Omnichannel engagement is the future of patient experience

Establishing communication channels is key to improving patient satisfaction. Patients should be able to easily contact their doctor’s office to get assistance with navigating the patient experience, whether it be clinical or financial care. But healthcare organizations can elevate their communication pathways through omnichannel patient engagement.

Through omnichannel patient engagement, organizations provide multiple pathways for patients to connect with their providers. The key to this approach is that the pathways are connected and coordinated for a seamless experience. The strategy takes from the retail industry where companies enable consumers to shop for products across platforms without interruption.

“Communications can become omnichannel based on outreach method—emails, text messages, paper statements, or recorded phone calls. For inbound questions, patients should be able to reach providers and their billing partners through an omnichannel experience that lets the patient decide what the most convenient way to interact for them is; they can call, email, text, chat and so on,” McMurray elaborates. 

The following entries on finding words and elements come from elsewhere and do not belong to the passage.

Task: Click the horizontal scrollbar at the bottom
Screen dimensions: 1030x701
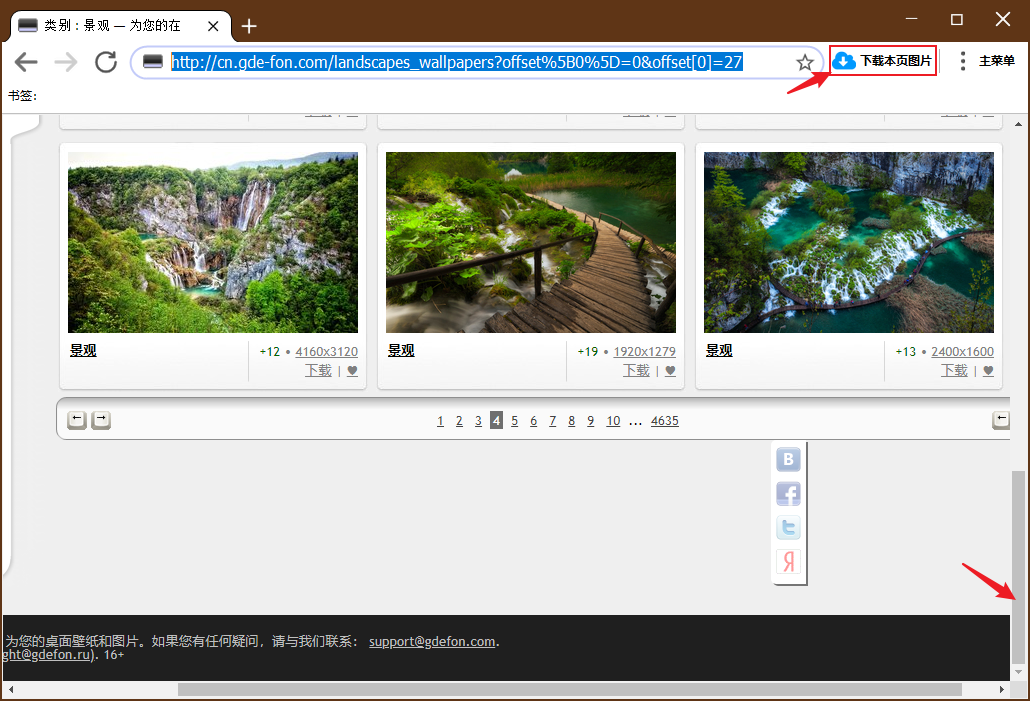Action: [570, 689]
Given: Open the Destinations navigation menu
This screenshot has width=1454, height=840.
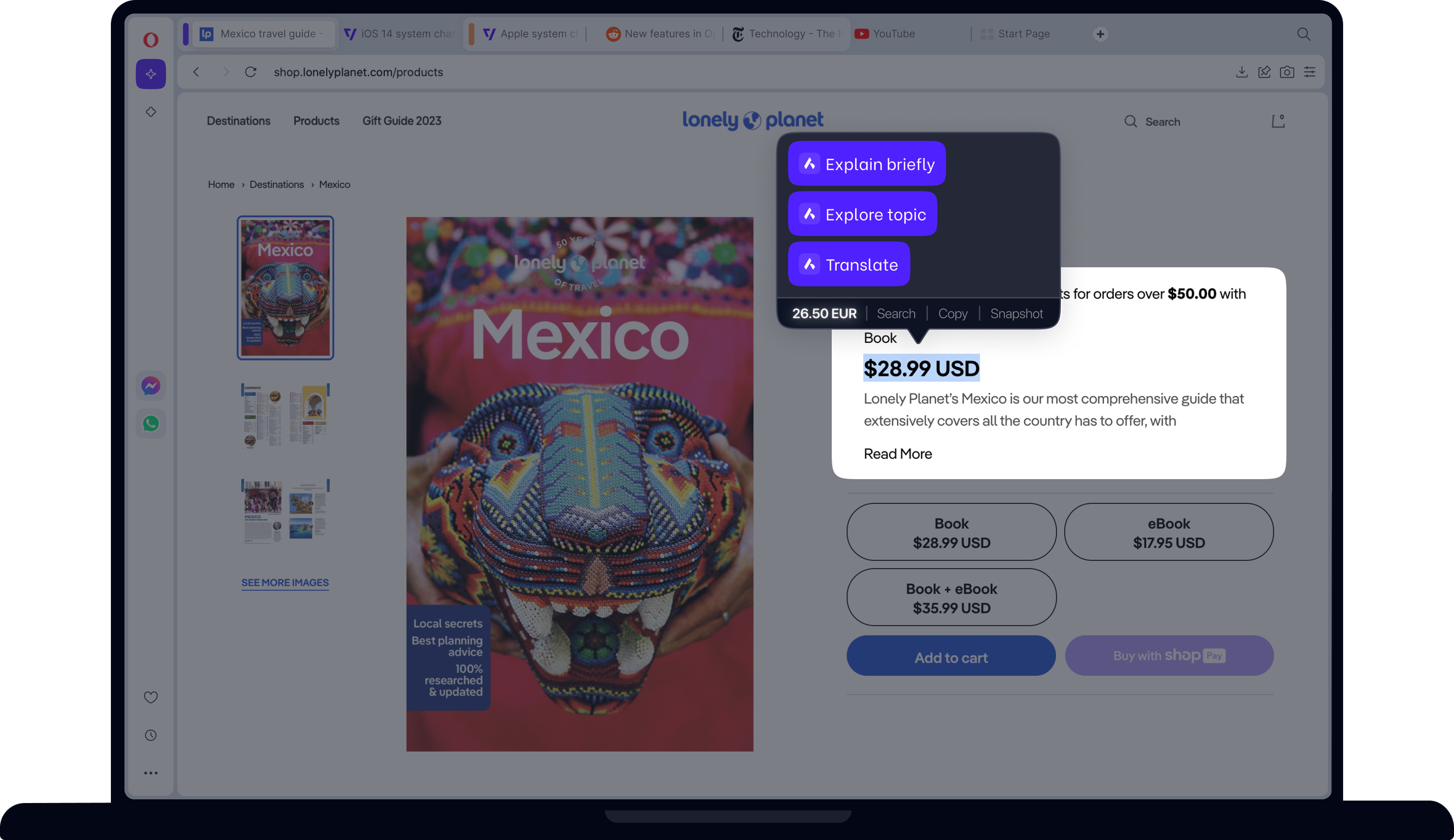Looking at the screenshot, I should (x=238, y=121).

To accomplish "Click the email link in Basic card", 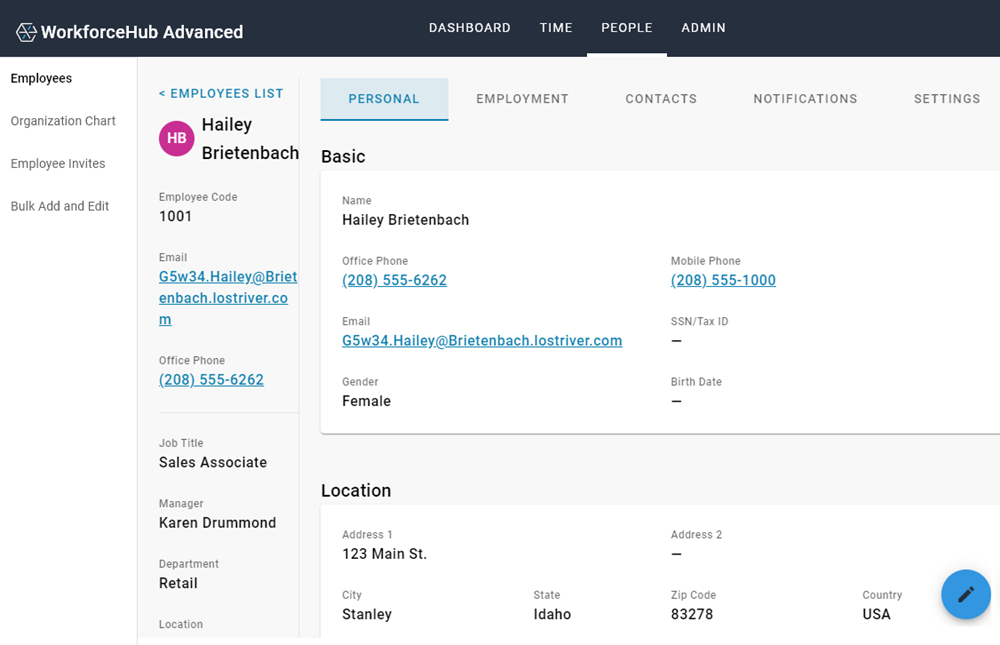I will [482, 341].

Omnichannel patient engagement offers a customizable experience. Patients who prefer to call in can get a representative on the phone, while patients who want a digital experience can log into a portal or platform to access their bills and options for paying them. Meanwhile, patients who find they need more assistance after using one of these pathways can seamlessly transition to another.

Most healthcare organizations are not quite there with providing omnichannel engagement, but they should consider this approach now before it is too late.

“It ties into the retail experience: you have a choice with where you go and what you do,” McMurray says. “By not having that omnichannel approach, you run the risk of people feeling alienated or people not understanding what’s going on. Again, patients may be sick, scared, and confused. If there isn’t an excellent patient experience available, they may think twice about going back and using your service again.”

Organizations need to find the right combination of people, process, and technology to deliver a retail-like experience with omnichannel patient engagement and revenue cycle solutions because ultimately, the best patient experience involves no bill at all, McMurray stresses. 

“There will be patients who don’t receive a bill because their insurance covered their service and that’s great! For the patients that do get a bill, you want it to be easy to understand with a clear call to action so they can pay in full or setup a payment plan and be done. Make them walk away thinking that was the easiest bill they have ever paid.”